***** Material for this exercise

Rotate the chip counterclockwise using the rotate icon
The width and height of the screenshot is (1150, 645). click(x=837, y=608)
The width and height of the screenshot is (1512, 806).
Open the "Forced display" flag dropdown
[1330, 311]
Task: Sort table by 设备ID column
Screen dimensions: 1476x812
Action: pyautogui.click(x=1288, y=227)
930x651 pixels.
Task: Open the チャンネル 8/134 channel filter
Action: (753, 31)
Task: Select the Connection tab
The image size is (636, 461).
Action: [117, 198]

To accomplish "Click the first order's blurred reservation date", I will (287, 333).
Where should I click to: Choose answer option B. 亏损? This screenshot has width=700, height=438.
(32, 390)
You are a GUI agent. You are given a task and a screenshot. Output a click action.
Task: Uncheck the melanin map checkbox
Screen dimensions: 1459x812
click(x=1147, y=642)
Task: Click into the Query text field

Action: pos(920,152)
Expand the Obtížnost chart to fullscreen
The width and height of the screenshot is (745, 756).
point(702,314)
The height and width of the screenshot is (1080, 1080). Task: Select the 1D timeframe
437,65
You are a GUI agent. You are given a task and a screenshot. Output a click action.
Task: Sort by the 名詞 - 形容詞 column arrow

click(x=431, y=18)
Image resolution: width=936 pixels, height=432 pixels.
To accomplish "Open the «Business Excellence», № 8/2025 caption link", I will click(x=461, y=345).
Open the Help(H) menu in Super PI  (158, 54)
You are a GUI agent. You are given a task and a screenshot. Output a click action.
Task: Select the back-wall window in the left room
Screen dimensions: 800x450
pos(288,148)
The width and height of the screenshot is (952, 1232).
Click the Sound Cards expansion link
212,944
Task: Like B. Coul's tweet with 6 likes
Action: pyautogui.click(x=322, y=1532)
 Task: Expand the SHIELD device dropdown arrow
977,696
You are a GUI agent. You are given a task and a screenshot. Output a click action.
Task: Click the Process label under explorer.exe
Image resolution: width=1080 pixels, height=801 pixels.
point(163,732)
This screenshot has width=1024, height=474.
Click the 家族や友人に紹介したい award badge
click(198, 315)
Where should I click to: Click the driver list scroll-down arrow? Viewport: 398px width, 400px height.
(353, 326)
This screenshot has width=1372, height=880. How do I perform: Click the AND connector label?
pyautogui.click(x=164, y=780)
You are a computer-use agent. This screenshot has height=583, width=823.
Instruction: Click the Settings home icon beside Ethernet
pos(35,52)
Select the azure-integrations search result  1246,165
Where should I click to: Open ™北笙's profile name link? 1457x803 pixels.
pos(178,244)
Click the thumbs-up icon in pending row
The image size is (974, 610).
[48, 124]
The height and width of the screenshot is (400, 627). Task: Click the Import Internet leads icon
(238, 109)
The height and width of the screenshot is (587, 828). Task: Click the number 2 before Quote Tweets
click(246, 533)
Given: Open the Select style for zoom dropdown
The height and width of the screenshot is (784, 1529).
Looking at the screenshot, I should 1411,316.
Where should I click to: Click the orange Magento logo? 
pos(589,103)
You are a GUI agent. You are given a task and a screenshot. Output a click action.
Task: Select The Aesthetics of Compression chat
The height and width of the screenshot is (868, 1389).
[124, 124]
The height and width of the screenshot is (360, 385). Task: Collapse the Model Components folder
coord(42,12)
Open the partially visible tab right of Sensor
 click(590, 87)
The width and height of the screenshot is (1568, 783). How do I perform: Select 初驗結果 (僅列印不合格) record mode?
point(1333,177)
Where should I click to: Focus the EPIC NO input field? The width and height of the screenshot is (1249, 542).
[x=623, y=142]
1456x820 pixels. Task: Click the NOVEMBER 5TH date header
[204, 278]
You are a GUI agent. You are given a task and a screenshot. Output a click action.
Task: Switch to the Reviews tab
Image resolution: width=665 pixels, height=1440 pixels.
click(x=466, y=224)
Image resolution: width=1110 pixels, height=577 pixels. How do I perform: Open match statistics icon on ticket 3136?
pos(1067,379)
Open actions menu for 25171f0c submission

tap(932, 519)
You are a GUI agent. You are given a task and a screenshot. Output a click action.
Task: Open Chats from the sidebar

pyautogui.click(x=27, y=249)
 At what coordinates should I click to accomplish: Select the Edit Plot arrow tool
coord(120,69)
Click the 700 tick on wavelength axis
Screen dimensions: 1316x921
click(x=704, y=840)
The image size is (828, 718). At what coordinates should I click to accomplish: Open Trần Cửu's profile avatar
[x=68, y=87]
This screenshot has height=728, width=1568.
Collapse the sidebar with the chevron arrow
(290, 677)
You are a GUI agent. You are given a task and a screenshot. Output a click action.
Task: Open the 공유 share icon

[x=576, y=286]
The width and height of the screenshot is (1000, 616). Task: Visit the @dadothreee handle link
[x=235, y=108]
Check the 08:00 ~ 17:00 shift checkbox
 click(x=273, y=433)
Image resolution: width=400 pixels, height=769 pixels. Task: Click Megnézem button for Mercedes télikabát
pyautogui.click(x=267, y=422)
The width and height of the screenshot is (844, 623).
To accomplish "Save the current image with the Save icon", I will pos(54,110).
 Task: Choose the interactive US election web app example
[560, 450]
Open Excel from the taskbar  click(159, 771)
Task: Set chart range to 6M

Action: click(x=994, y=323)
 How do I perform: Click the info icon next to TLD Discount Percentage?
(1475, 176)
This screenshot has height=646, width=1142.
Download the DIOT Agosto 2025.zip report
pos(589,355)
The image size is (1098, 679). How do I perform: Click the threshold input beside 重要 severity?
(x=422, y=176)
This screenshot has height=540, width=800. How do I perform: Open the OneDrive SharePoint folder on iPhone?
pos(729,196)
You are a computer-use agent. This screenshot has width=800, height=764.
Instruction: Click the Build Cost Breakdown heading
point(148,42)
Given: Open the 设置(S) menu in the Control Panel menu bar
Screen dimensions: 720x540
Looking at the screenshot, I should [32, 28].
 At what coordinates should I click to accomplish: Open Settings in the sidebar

**********

Task to carry out: Please edit everything from the line containing "Select the azure-integrations" down to the line containing "click(246, 533)", changing "search result" to "search entry" and leaving the rest of those lines as they are.

Full response:
Select the azure-integrations search entry  1246,165
Where should I click to: Open ™北笙's profile name link? 1457x803 pixels.
pos(178,244)
Click the thumbs-up icon in pending row
The image size is (974, 610).
[48, 124]
The height and width of the screenshot is (400, 627). Task: Click the Import Internet leads icon
(238, 109)
The height and width of the screenshot is (587, 828). Task: Click the number 2 before Quote Tweets
click(246, 533)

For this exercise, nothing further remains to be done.